Here is an excerpt form the interview:
I was fortunate to be selected as one of the Australian artists to attend Unfixed. The scope and ambition for a residency focused on Disability and how the lived experience of disability creates a unique perspective on the arts was unlike anything that had occurred in Australia before and the opportunity to engage with ten other disabled artists from around Australia and the UK has had a significant impact on the way I think about the work I make and how I exhibited it.
I was then invited to take over the ANAT Instagram for #ANATsoapbox in 2020 at a time when I was experimenting with digital art and augmented reality as a way to both make my work more accessible and shift my audience from a passive viewer to active participant in the work.
Everybody’s a storyteller. What stories are you telling through your work?
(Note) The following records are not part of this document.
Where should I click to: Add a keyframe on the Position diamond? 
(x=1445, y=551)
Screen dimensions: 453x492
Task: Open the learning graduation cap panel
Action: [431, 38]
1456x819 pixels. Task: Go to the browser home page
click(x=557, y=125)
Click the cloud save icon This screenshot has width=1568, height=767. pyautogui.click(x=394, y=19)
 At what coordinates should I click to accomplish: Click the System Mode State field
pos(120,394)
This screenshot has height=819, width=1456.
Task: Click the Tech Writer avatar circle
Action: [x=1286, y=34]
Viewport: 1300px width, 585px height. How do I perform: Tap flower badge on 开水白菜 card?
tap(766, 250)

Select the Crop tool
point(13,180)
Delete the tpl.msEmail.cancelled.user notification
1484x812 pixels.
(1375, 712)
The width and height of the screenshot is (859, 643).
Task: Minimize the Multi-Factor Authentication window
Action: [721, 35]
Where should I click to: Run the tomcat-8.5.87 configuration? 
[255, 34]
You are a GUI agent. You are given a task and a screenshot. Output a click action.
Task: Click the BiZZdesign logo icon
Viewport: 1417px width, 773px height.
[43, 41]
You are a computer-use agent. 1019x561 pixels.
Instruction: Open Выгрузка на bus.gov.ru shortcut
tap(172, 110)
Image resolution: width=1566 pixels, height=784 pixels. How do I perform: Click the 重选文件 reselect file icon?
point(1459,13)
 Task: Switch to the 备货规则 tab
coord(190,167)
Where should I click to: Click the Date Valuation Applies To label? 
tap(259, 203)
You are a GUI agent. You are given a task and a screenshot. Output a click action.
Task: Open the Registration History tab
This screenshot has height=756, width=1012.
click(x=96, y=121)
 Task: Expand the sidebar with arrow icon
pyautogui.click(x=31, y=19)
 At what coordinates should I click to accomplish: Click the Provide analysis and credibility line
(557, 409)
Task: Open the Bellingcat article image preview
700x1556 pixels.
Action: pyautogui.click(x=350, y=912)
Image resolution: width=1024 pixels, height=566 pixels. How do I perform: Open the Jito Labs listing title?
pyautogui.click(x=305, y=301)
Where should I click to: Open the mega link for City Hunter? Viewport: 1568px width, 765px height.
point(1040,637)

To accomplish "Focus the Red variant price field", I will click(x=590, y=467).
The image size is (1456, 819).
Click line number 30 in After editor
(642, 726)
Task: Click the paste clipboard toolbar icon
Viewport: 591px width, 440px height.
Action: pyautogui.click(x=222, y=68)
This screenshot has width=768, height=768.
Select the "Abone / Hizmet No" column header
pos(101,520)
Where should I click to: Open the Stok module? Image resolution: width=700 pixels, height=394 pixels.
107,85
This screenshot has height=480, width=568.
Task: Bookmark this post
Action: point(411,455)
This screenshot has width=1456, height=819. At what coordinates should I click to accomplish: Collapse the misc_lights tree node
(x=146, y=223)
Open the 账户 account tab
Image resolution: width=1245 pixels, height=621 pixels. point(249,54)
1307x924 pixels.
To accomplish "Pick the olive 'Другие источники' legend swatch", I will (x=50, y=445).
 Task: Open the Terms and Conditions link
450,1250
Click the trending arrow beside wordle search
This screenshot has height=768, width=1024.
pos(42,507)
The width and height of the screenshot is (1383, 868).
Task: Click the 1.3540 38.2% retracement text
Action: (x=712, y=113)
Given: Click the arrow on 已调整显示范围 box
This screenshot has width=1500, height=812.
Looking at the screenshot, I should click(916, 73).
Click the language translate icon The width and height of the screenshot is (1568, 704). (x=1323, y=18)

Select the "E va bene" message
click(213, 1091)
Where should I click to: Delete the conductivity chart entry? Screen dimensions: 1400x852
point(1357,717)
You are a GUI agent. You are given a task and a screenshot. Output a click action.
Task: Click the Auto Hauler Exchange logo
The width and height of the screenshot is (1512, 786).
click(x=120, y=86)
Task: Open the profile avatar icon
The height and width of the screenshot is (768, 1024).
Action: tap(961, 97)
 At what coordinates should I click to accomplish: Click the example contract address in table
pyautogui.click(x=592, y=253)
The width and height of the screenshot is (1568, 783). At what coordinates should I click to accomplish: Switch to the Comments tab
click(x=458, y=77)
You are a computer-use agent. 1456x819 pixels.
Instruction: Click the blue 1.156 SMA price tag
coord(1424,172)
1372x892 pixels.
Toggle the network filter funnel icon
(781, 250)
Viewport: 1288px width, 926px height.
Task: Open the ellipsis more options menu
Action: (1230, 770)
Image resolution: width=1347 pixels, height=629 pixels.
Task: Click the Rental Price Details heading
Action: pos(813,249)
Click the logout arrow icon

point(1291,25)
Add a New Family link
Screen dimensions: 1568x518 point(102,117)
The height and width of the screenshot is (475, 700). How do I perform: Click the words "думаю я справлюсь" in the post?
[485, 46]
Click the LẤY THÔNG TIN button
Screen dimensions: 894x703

I see my work not as telling stories but rather asking questions about the stories we tell ourselves. My work attempts to reflect how every individual perceives and experiences the world differently, how environmental structures, physical and social, shape our perceptions and in turn how we shape the world individually and collectively. I went through a very visceral change while studying at art school as I acquired a disability from a spinal injury and started using a wheelchair for mobility. Experiencing such a dramatic shift in how I engage with the world and how the world perceived me presented me with an opportunity to play with that fascination of difference in my work as a way to draw audiences into reflecting on themselves. I’ve continued to play with that notion of ‘otherness’ but always mixing in an element of questioning to create space for the audience to reflect on themselves and where they fit into the story.